Objective: Rewrite every line of the listing below, including the requests. Multiply each coordinate in the answers by 0.9 and round it to a whole number, with halves rounded up. Leave all other numbers unchanged and omit the pictures.

====== Dataset excerpts ======

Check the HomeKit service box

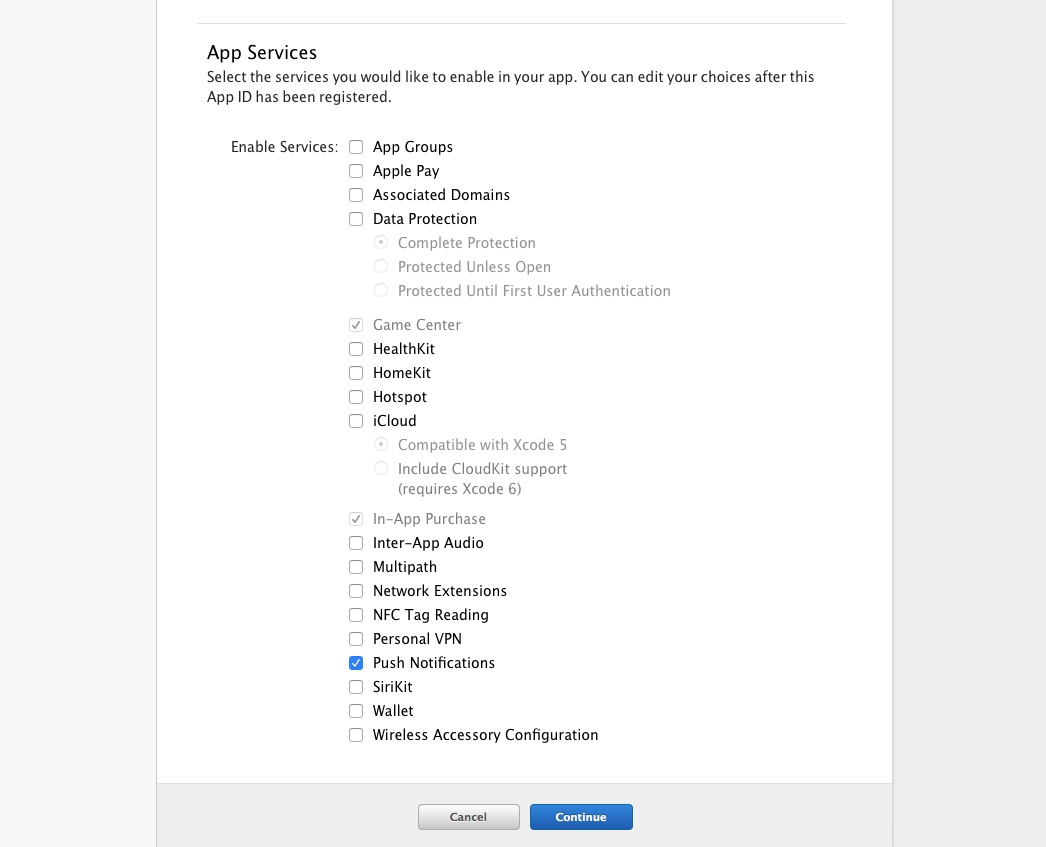click(356, 373)
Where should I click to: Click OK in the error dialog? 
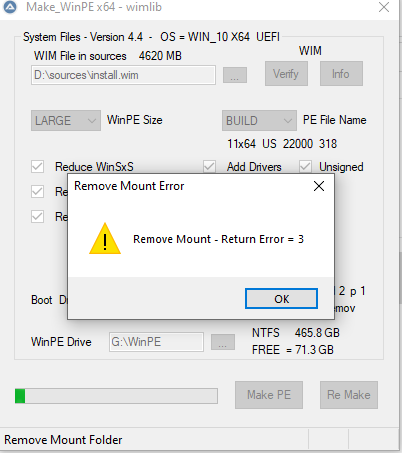[281, 299]
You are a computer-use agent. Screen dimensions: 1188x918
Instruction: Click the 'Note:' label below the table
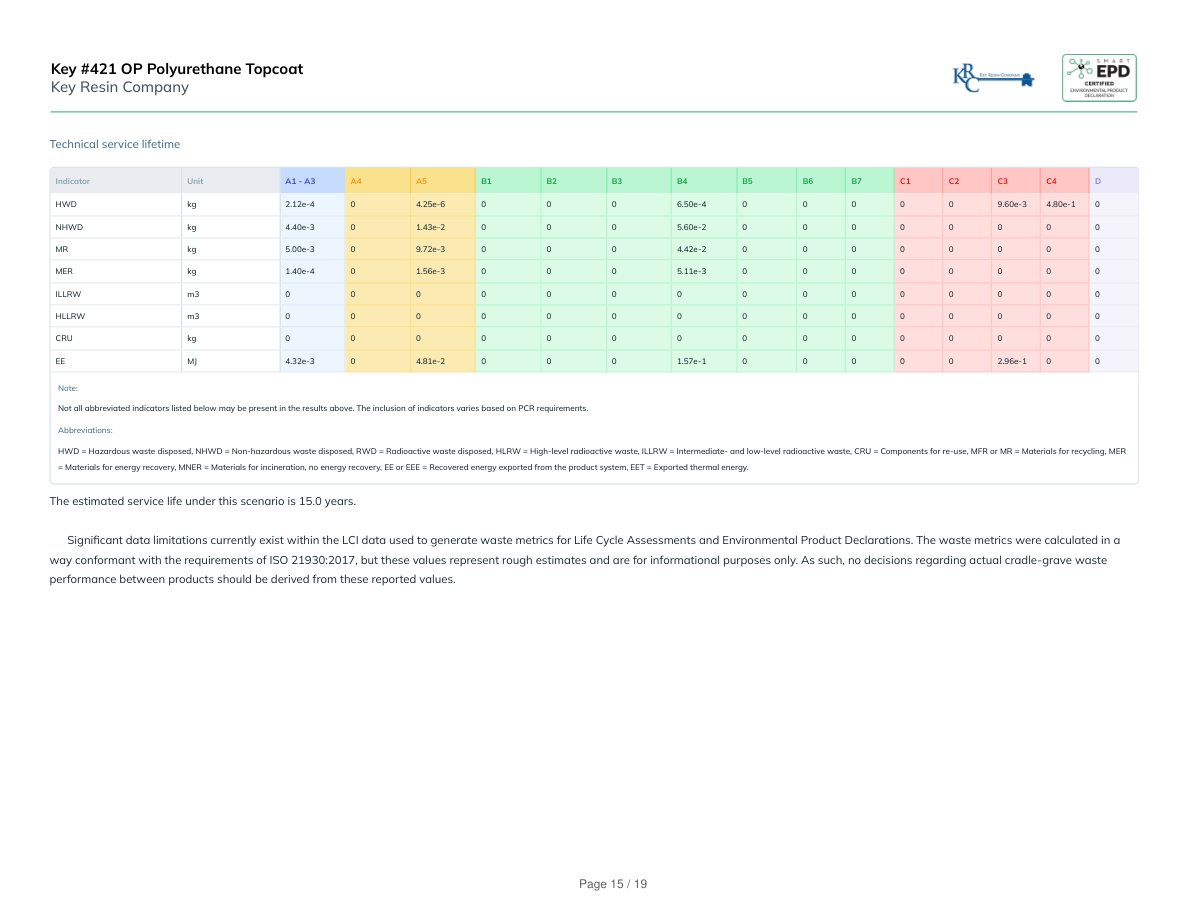(68, 388)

======

Task output:
Check the HomeKit service box

click(320, 336)
Where should I click to: Click OK in the error dialog? 
[253, 269]
You are a computer-use agent. Screen dimensions: 1188x918
Instruction: Click the 'Note:' label below the table
(61, 349)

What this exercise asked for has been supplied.